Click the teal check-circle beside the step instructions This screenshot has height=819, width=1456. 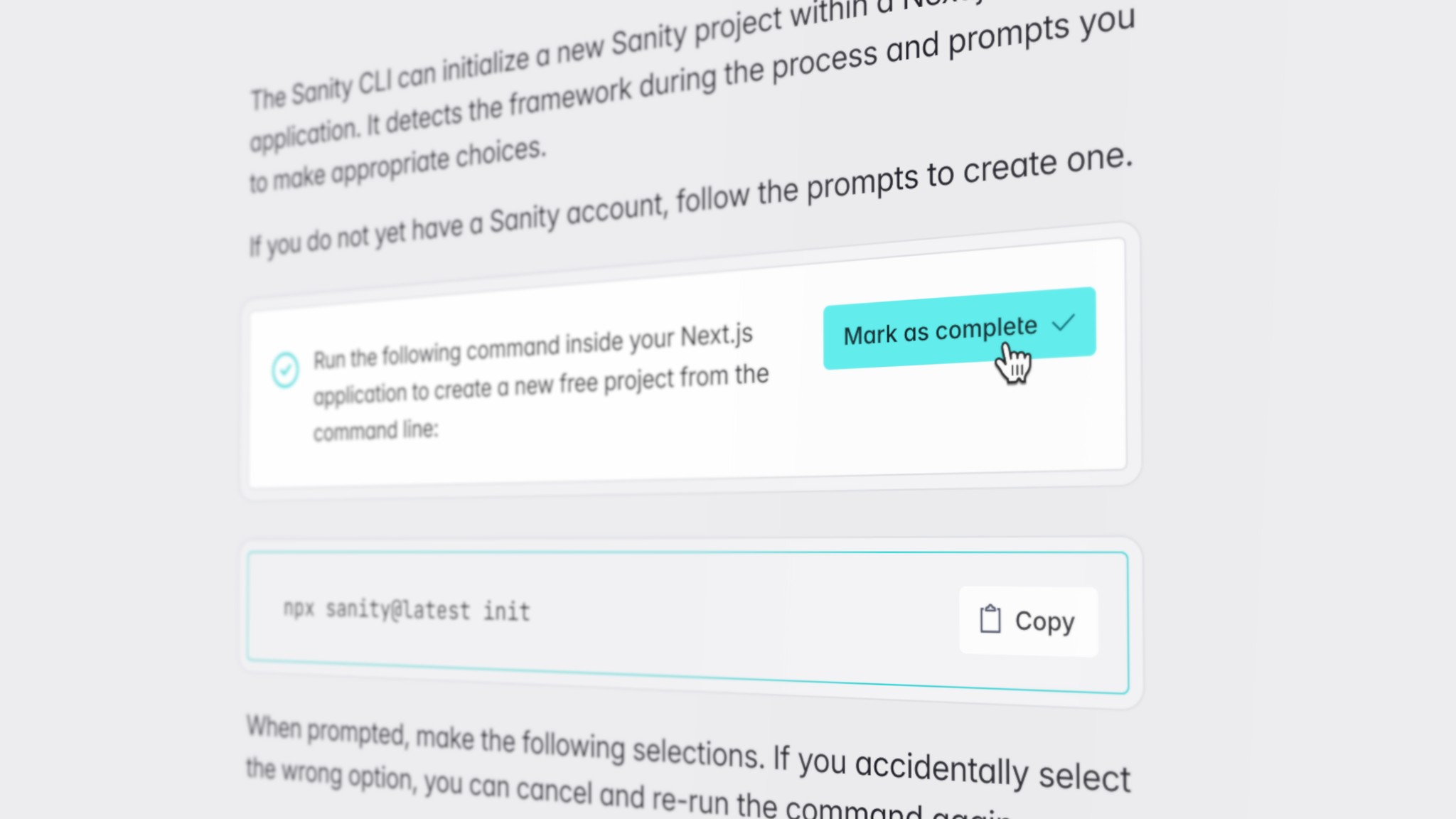tap(285, 368)
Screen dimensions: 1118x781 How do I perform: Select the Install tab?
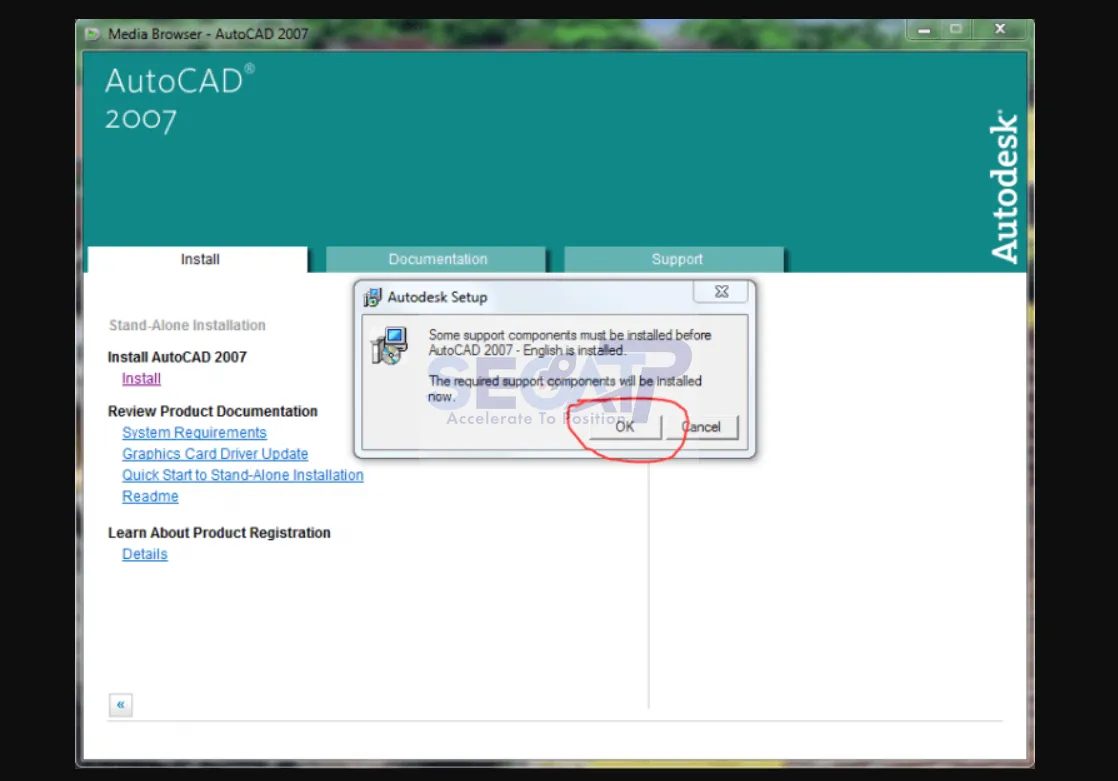(199, 259)
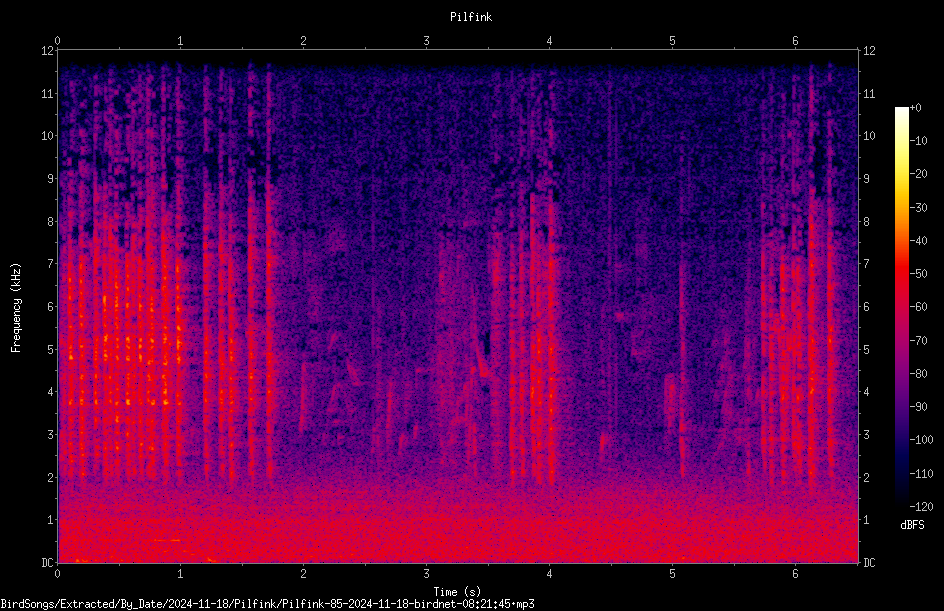This screenshot has height=611, width=944.
Task: Click the Pilfink title above the spectrogram
Action: point(471,17)
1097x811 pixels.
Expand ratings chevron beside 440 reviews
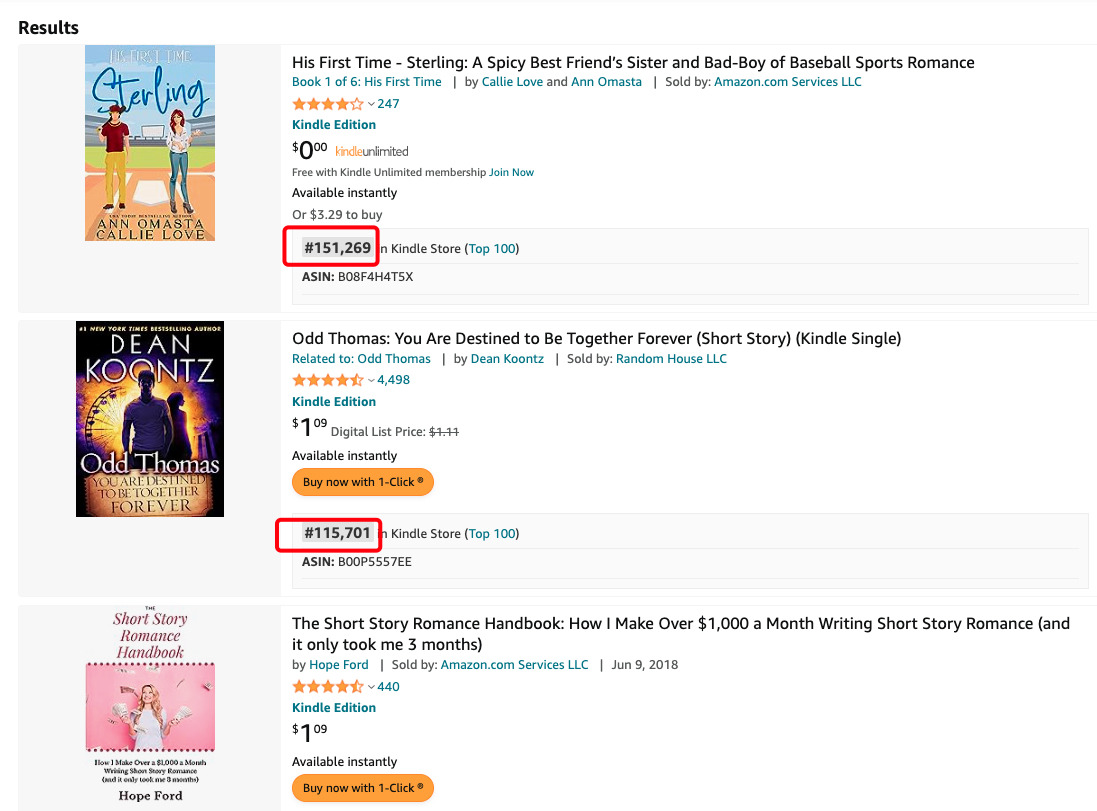[x=371, y=687]
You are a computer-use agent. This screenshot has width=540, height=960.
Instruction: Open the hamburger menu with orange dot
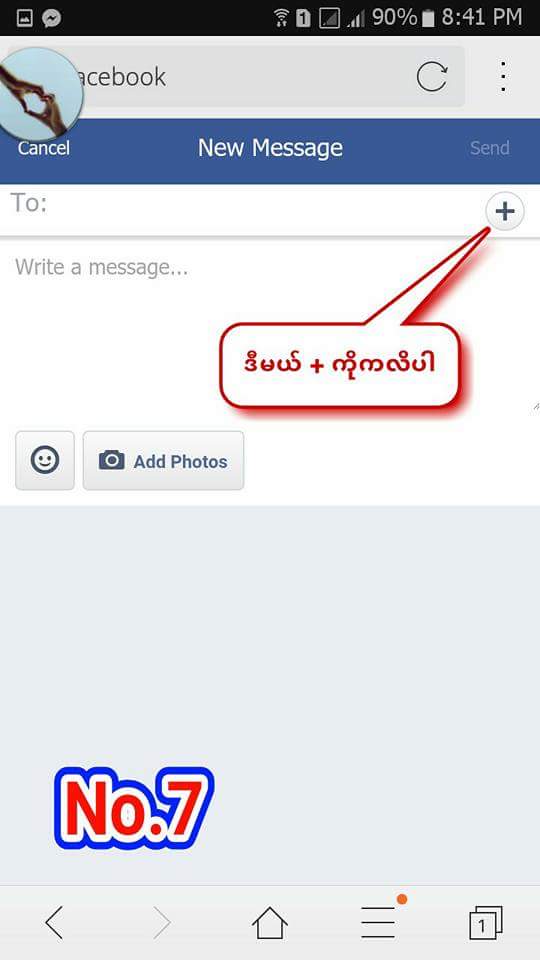pos(378,923)
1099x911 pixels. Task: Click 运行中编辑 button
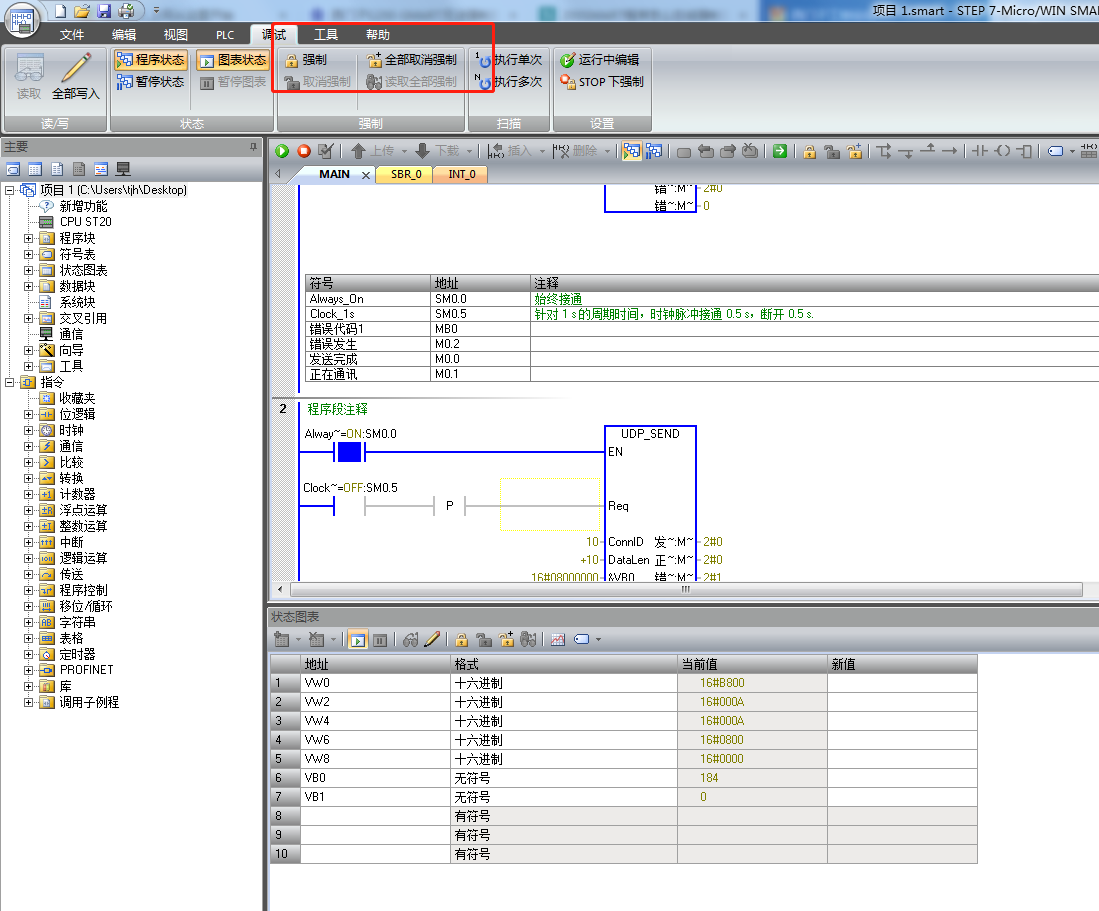coord(599,60)
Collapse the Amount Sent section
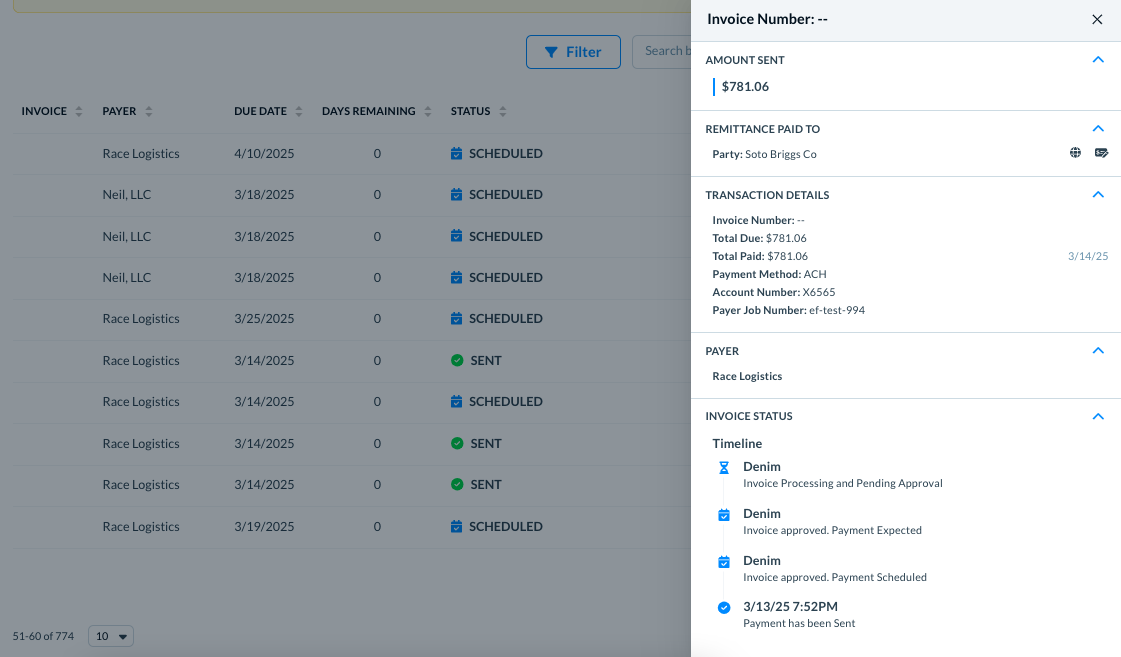The height and width of the screenshot is (657, 1121). (x=1098, y=60)
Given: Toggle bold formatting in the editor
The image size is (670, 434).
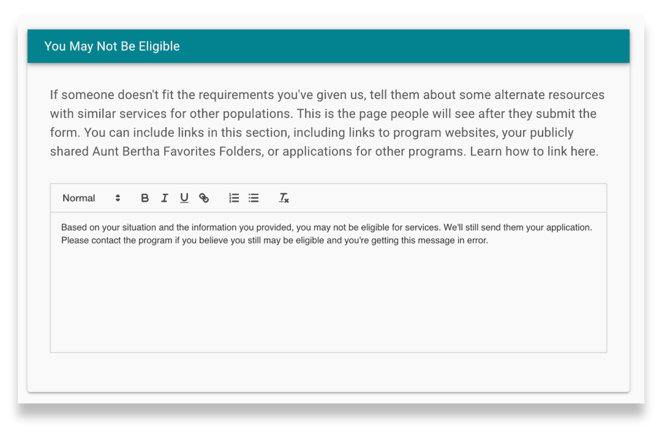Looking at the screenshot, I should click(145, 198).
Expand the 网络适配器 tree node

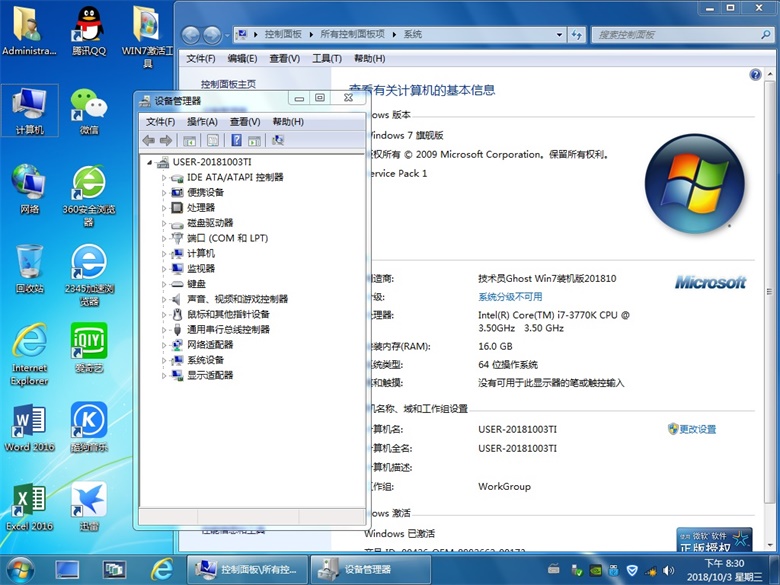164,345
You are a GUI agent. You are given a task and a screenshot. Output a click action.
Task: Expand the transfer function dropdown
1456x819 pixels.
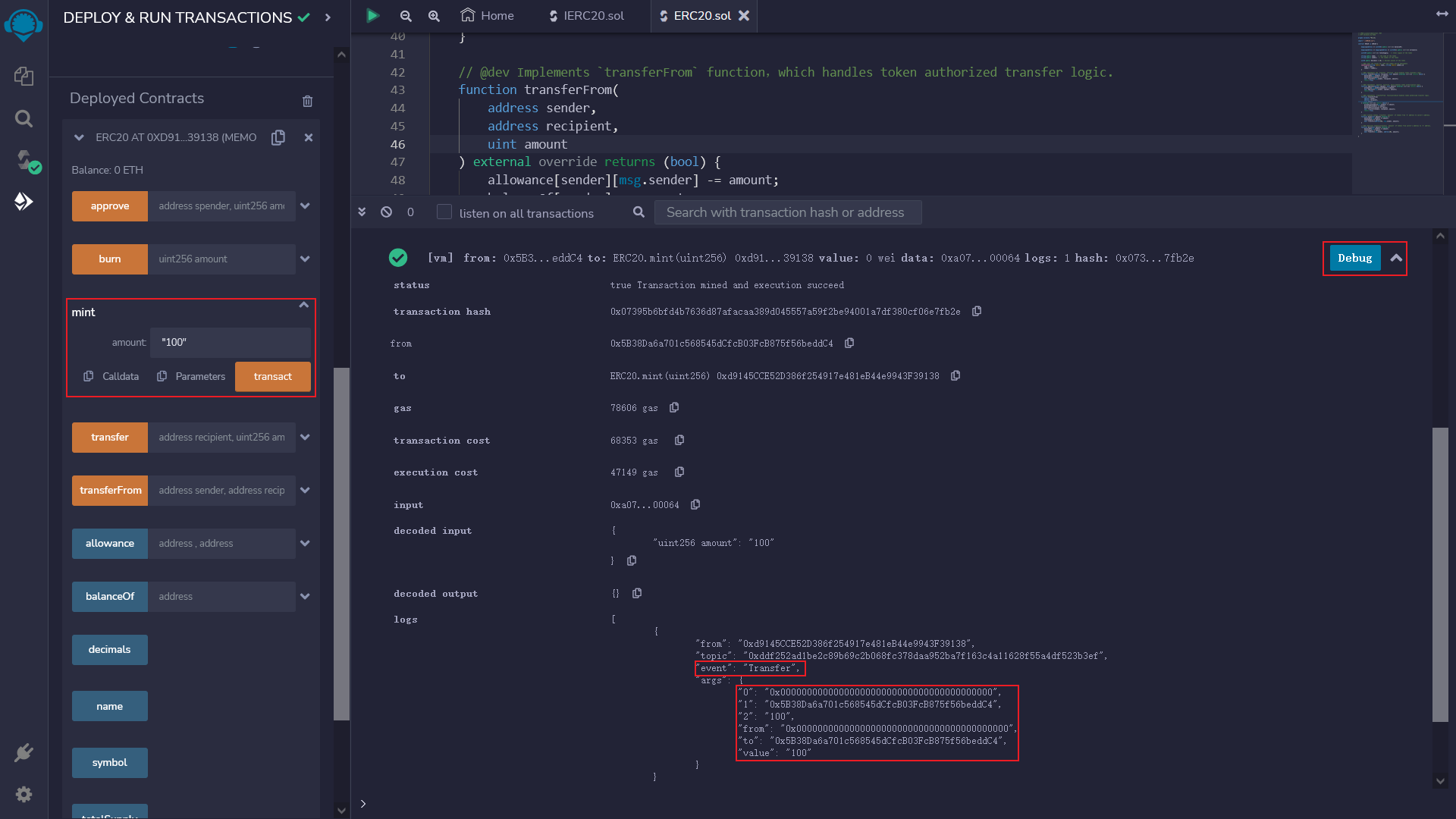(x=306, y=436)
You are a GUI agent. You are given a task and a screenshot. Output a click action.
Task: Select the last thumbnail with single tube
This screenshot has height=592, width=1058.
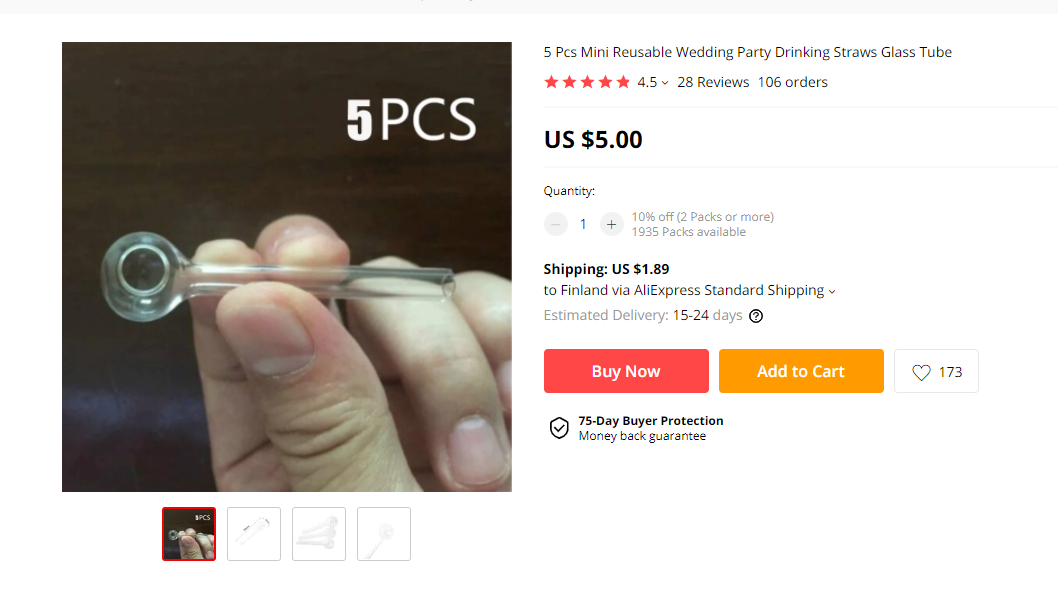[384, 534]
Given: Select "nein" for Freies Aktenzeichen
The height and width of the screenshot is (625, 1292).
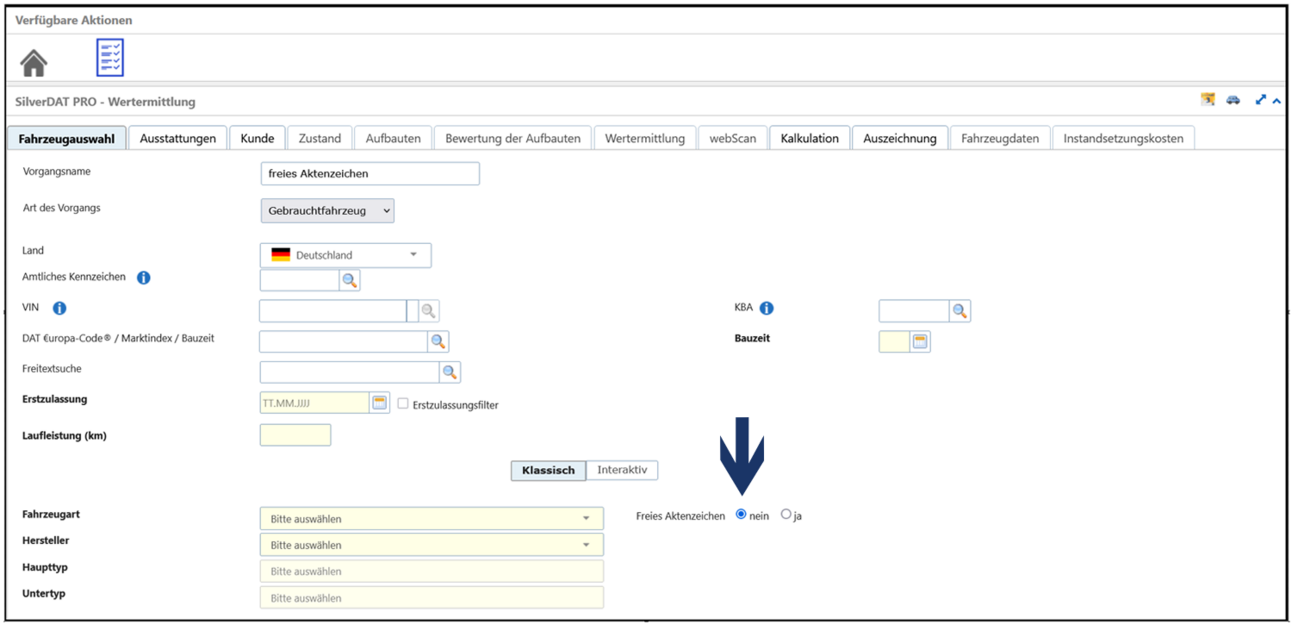Looking at the screenshot, I should 741,515.
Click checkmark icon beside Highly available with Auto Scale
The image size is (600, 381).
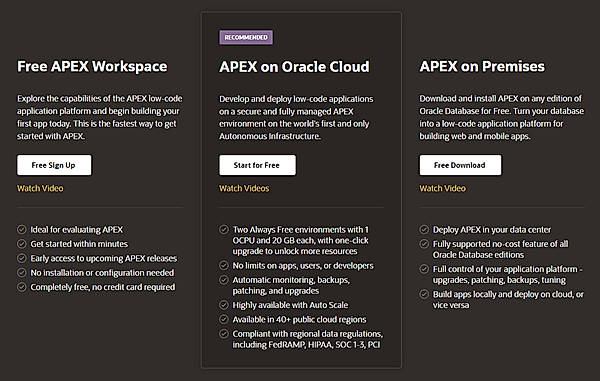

**Problem:**
Only one part of the listing is wanted: the lines from the one containing "Collapse the Amount Sent section" through the one containing "Click checkmark icon", both included. Please transcribe it exactly, leaving out the pictures.

**Expected answer:**
Collapse the Amount Sent section
The height and width of the screenshot is (657, 1121). (x=1098, y=60)
Given: Toggle bold formatting in the editor
The image size is (670, 434).
Looking at the screenshot, I should click(145, 198).
Expand the 网络适配器 tree node

164,345
You are a GUI agent. You are given a task and a screenshot. Output a click action.
Task: Expand the transfer function dropdown
1456x819 pixels.
(x=306, y=436)
You are a GUI agent. You are given a task and a screenshot. Output a click action.
Task: Select the last thumbnail with single tube
This screenshot has height=592, width=1058.
[384, 534]
Given: Select "nein" for Freies Aktenzeichen
The height and width of the screenshot is (625, 1292).
Looking at the screenshot, I should 741,515.
Click checkmark icon beside Highly available with Auto Scale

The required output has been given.